AIM OF THE EXERCISE — Reproduce all the entries beneath this sentence exactly.

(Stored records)
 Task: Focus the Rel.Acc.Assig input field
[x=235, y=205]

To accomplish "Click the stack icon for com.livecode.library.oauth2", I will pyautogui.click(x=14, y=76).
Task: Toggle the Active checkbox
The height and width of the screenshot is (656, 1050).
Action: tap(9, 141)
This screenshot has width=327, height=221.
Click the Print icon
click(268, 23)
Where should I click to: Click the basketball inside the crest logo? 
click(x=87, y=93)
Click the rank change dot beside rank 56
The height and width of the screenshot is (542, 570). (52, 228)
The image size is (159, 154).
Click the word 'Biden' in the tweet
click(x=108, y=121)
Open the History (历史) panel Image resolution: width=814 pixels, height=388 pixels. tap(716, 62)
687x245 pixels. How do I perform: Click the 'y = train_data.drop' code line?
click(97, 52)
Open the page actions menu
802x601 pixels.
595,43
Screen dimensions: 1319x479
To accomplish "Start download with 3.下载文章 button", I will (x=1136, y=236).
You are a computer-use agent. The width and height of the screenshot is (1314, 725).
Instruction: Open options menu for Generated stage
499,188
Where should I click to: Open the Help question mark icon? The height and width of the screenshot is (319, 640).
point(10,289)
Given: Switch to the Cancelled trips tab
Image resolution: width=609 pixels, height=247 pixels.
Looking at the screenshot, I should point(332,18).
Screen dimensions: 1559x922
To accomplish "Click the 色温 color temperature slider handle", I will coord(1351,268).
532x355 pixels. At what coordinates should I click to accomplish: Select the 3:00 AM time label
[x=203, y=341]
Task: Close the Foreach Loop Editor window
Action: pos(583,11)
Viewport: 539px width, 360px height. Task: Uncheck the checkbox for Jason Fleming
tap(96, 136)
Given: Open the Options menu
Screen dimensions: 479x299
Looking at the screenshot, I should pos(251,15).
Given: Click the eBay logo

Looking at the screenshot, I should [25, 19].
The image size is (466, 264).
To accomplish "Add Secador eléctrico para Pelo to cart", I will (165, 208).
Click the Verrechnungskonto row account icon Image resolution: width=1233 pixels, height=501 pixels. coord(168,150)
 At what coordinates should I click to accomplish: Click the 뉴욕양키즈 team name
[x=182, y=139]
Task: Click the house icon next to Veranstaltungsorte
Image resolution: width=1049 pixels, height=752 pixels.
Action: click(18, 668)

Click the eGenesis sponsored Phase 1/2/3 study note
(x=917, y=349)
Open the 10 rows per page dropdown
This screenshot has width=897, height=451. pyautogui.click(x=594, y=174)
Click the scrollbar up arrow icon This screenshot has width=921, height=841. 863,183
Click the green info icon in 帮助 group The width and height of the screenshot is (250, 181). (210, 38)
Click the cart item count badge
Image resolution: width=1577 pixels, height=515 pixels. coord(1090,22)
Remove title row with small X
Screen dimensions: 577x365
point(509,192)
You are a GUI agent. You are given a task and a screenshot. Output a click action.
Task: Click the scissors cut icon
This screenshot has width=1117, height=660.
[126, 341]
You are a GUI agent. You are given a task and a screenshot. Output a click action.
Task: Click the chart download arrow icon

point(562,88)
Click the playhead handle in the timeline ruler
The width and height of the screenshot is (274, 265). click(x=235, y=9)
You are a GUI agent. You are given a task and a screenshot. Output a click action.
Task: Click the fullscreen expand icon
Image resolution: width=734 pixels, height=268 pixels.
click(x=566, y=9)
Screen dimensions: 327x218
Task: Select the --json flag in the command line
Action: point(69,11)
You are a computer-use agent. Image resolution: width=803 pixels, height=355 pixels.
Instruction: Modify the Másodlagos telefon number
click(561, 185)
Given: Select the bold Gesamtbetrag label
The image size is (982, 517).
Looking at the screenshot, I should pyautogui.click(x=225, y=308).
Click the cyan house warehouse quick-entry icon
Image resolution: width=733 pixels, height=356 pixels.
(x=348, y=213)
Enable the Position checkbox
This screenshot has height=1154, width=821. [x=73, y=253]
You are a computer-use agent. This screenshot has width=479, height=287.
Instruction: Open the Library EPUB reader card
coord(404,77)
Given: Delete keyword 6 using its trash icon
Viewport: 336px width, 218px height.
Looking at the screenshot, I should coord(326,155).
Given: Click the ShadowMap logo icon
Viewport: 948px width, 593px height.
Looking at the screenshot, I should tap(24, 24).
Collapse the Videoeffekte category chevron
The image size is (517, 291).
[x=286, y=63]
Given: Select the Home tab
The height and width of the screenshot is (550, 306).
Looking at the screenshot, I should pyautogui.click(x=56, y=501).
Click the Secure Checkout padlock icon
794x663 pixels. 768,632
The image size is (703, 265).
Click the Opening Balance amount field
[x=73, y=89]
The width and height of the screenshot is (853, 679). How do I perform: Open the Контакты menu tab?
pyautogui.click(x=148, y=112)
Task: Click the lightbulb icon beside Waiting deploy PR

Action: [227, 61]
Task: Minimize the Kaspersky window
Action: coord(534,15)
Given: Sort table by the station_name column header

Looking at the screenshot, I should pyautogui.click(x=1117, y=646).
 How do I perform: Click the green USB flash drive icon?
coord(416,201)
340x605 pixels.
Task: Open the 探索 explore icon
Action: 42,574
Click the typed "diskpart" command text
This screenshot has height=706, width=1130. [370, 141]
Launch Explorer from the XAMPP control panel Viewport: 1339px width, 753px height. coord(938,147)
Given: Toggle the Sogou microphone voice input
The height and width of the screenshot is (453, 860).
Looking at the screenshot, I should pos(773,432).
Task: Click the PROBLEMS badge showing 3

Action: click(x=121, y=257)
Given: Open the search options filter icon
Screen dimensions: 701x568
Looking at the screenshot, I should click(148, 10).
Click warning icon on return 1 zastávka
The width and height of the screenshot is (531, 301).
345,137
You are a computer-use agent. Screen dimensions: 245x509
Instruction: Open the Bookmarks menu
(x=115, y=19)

ANSWER BOX —
 Task: Focus the Rel.Acc.Assig input field
[x=235, y=205]

To accomplish "Click the stack icon for com.livecode.library.oauth2", I will pyautogui.click(x=14, y=76).
Task: Toggle the Active checkbox
The height and width of the screenshot is (656, 1050).
Action: tap(9, 141)
This screenshot has width=327, height=221.
Click the Print icon
click(268, 23)
Where should I click to: Click the basketball inside the crest logo? 
click(x=87, y=93)
Click the rank change dot beside rank 56
The height and width of the screenshot is (542, 570). (52, 228)
The image size is (159, 154).
Click the word 'Biden' in the tweet
click(x=108, y=121)
Open the History (历史) panel Image resolution: width=814 pixels, height=388 pixels. tap(716, 62)
687x245 pixels. How do I perform: Click the 'y = train_data.drop' code line?
click(97, 52)
Open the page actions menu
802x601 pixels.
595,43
Screen dimensions: 1319x479
To accomplish "Start download with 3.下载文章 button", I will (x=1136, y=236).
You are a computer-use agent. The width and height of the screenshot is (1314, 725).
Instruction: Open options menu for Generated stage
499,188
Where should I click to: Open the Help question mark icon? The height and width of the screenshot is (319, 640).
point(10,289)
Given: Switch to the Cancelled trips tab
Image resolution: width=609 pixels, height=247 pixels.
Looking at the screenshot, I should point(332,18).
Screen dimensions: 1559x922
To accomplish "Click the 色温 color temperature slider handle", I will coord(1351,268).
532x355 pixels. At what coordinates should I click to accomplish: Select the 3:00 AM time label
[x=203, y=341]
Task: Close the Foreach Loop Editor window
Action: pos(583,11)
Viewport: 539px width, 360px height. Task: Uncheck the checkbox for Jason Fleming
tap(96, 136)
Given: Open the Options menu
Screen dimensions: 479x299
Looking at the screenshot, I should pos(251,15).
Given: Click the eBay logo

Looking at the screenshot, I should [25, 19].
The image size is (466, 264).
To accomplish "Add Secador eléctrico para Pelo to cart", I will (165, 208).
Click the Verrechnungskonto row account icon Image resolution: width=1233 pixels, height=501 pixels. coord(168,150)
 At what coordinates should I click to accomplish: Click the 뉴욕양키즈 team name
[x=182, y=139]
Task: Click the house icon next to Veranstaltungsorte
Image resolution: width=1049 pixels, height=752 pixels.
Action: click(18, 668)

Click the eGenesis sponsored Phase 1/2/3 study note
(x=917, y=349)
Open the 10 rows per page dropdown
This screenshot has width=897, height=451. pyautogui.click(x=594, y=174)
Click the scrollbar up arrow icon This screenshot has width=921, height=841. 863,183
Click the green info icon in 帮助 group The width and height of the screenshot is (250, 181). (210, 38)
Click the cart item count badge
Image resolution: width=1577 pixels, height=515 pixels. coord(1090,22)
Remove title row with small X
Screen dimensions: 577x365
point(509,192)
You are a GUI agent. You are given a task and a screenshot. Output a click action.
Task: Click the scissors cut icon
This screenshot has width=1117, height=660.
[126, 341]
You are a GUI agent. You are given a task and a screenshot. Output a click action.
Task: Click the chart download arrow icon

point(562,88)
Click the playhead handle in the timeline ruler
The width and height of the screenshot is (274, 265). click(x=235, y=9)
You are a GUI agent. You are given a task and a screenshot. Output a click action.
Task: Click the fullscreen expand icon
Image resolution: width=734 pixels, height=268 pixels.
click(x=566, y=9)
Screen dimensions: 327x218
Task: Select the --json flag in the command line
Action: point(69,11)
You are a computer-use agent. Image resolution: width=803 pixels, height=355 pixels.
Instruction: Modify the Másodlagos telefon number
click(561, 185)
Given: Select the bold Gesamtbetrag label
The image size is (982, 517).
Looking at the screenshot, I should pyautogui.click(x=225, y=308).
Click the cyan house warehouse quick-entry icon
Image resolution: width=733 pixels, height=356 pixels.
(x=348, y=213)
Enable the Position checkbox
This screenshot has height=1154, width=821. [x=73, y=253]
You are a computer-use agent. This screenshot has width=479, height=287.
Instruction: Open the Library EPUB reader card
coord(404,77)
Given: Delete keyword 6 using its trash icon
Viewport: 336px width, 218px height.
Looking at the screenshot, I should coord(326,155).
Given: Click the ShadowMap logo icon
Viewport: 948px width, 593px height.
Looking at the screenshot, I should tap(24, 24).
Collapse the Videoeffekte category chevron
The image size is (517, 291).
[x=286, y=63]
Given: Select the Home tab
The height and width of the screenshot is (550, 306).
Looking at the screenshot, I should pyautogui.click(x=56, y=501).
Click the Secure Checkout padlock icon
794x663 pixels. 768,632
The image size is (703, 265).
Click the Opening Balance amount field
[x=73, y=89]
The width and height of the screenshot is (853, 679). How do I perform: Open the Контакты menu tab?
pyautogui.click(x=148, y=112)
Task: Click the lightbulb icon beside Waiting deploy PR

Action: [227, 61]
Task: Minimize the Kaspersky window
Action: coord(534,15)
Given: Sort table by the station_name column header

Looking at the screenshot, I should pyautogui.click(x=1117, y=646).
 How do I perform: Click the green USB flash drive icon?
coord(416,201)
340x605 pixels.
Task: Open the 探索 explore icon
Action: 42,574
Click the typed "diskpart" command text
This screenshot has height=706, width=1130. [370, 141]
Launch Explorer from the XAMPP control panel Viewport: 1339px width, 753px height. coord(938,147)
Given: Toggle the Sogou microphone voice input
The height and width of the screenshot is (453, 860).
Looking at the screenshot, I should pos(773,432).
Task: Click the PROBLEMS badge showing 3

Action: click(x=121, y=257)
Given: Open the search options filter icon
Screen dimensions: 701x568
Looking at the screenshot, I should click(148, 10).
Click warning icon on return 1 zastávka
The width and height of the screenshot is (531, 301).
345,137
You are a computer-use agent. Screen dimensions: 245x509
Instruction: Open the Bookmarks menu
(x=115, y=19)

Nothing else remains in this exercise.